(Extracted rows)
========================================================================
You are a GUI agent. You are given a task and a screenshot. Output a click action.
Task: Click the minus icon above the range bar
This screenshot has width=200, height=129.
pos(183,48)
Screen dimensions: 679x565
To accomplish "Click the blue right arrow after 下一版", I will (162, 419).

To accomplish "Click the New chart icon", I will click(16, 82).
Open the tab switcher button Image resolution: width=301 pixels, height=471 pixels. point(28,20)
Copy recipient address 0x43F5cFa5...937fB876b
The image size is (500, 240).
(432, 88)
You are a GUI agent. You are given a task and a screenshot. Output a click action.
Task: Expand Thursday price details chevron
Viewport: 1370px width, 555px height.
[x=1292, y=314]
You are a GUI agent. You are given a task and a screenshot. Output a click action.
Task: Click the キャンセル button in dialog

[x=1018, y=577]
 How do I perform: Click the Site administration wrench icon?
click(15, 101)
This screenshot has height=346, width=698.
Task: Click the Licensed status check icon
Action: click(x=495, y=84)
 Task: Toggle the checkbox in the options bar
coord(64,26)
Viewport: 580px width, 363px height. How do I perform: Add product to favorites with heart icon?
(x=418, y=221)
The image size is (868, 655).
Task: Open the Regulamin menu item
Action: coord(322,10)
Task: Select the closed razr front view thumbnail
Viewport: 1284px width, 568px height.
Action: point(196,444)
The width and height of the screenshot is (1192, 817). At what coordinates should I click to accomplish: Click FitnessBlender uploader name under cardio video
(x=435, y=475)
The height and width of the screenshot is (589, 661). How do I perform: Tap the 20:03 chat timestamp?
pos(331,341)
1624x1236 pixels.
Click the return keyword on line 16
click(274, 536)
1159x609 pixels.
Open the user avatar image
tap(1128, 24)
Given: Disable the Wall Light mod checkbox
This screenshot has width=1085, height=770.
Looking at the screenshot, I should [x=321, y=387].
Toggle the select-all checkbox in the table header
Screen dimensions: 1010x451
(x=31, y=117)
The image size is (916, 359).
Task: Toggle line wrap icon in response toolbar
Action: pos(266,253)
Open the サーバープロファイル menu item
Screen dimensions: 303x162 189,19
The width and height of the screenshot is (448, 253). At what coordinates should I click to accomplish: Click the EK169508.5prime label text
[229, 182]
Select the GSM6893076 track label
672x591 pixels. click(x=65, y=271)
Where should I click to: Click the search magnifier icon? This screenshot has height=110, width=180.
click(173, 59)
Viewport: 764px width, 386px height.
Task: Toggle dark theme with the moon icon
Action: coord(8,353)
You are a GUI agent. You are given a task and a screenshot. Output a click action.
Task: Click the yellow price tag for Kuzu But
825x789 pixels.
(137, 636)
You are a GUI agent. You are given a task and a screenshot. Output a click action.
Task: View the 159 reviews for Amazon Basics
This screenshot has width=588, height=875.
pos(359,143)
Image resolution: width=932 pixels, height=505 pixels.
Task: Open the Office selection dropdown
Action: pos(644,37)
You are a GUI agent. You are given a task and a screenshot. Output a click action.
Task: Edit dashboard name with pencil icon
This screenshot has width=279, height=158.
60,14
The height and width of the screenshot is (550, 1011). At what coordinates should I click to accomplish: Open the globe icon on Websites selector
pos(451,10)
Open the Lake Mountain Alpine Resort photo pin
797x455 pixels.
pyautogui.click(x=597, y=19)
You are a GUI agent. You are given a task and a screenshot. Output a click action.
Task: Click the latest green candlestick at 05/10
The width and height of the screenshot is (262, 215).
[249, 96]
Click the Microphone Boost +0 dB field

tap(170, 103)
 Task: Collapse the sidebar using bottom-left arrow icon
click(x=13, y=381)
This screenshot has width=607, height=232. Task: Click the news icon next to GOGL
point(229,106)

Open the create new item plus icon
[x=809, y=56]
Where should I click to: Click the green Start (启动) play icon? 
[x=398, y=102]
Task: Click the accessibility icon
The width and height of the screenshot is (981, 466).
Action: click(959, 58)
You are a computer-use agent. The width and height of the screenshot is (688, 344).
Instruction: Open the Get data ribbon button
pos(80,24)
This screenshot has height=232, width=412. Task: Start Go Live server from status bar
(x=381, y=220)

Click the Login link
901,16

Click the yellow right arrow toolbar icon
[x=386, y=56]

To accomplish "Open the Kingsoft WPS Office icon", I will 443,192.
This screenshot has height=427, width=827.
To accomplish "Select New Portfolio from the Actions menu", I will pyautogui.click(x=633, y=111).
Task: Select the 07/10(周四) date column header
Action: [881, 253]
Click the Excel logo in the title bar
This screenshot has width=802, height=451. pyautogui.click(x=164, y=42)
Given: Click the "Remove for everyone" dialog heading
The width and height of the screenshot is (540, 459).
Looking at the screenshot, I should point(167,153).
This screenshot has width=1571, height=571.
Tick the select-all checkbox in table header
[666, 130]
========================================================================
**What is asked**
Can you reproduce the rows word for word, from the very first line through the line containing "will (162, 419).", with that line included?

**Written solution**
You are a GUI agent. You are given a task and a screenshot. Output a click action.
Task: Click the minus icon above the range bar
This screenshot has width=200, height=129.
pos(183,48)
Screen dimensions: 679x565
To accomplish "Click the blue right arrow after 下一版", I will (162, 419).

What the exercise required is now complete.